Jene Männer, die den Tod liebten, erlangten wirklichen Ruhm und wirkliches Ansehen. Manche von ihnen starben als Märtyrer und die meisten von ihnen lebten auf der Erde, über die ihnen Macht verliehen wurde, als politische Herrscher der Erde. Doch niemals begehrten ihre Herzen das Diesseits; wie hätte es auch sein können, wo sie doch fest davon überzeugt waren, dass der Tod morgen oder übermorgen eintreffen könnte!

 

Und nun: Was würde ich tun, wenn ich wüsste, dass dies der letzte Ramadân wäre?

 

Wenn ich dies wüsste, so würde ich niemals irgendeine Pflicht, die Allah auferlegt, vernachlässigen und würde mich darum bemühen, sie auf schöne und korrekte Art und Weise zu erfüllen.
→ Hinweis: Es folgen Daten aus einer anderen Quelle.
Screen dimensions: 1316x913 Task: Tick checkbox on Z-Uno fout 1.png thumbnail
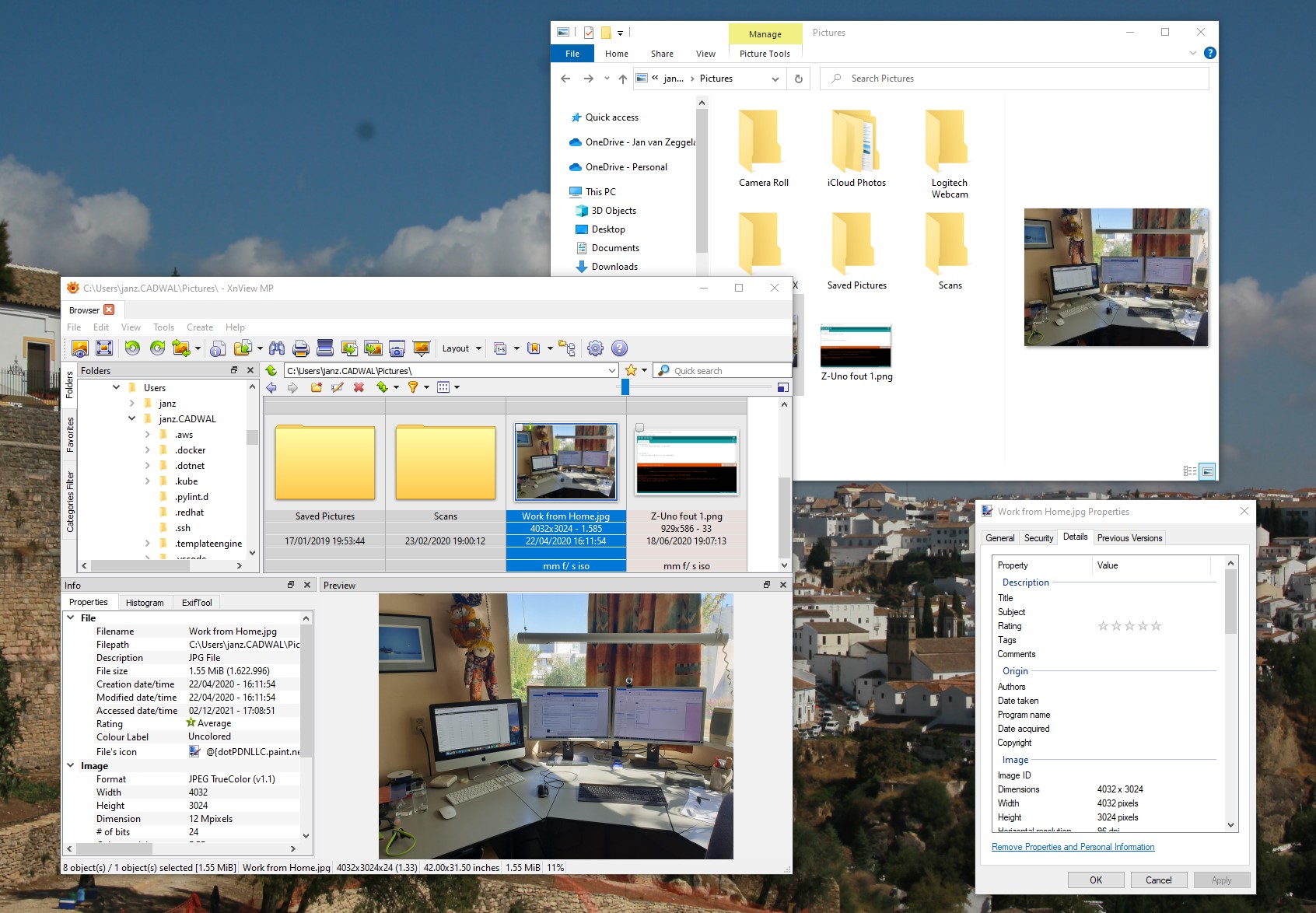(x=639, y=428)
Folglich würde ich meine rituellen Gebete nirgendwo anders verrichten als in der Moschee und mein Geist würde während des Gebets nicht mal hier und mal dort umherstreifen, sondern ich befände mich dabei in einem Zustand höchster Demut. Zudem würde ich es nicht zügig wie ein pickender Rabe verrichten, sondern es vielmehr in die Länge ziehen und sogar genießen. Der Gesandte Allahs (möge Allah ihn in Ehren halten und ihm Wohlergehen schenken)sagte:

„[...] das rituelle Gebet ist mir eine Augenweide.“ (Überliefert von An-Nasâî, und Al-Albânî bewertete den Hadîth  als authentisch.)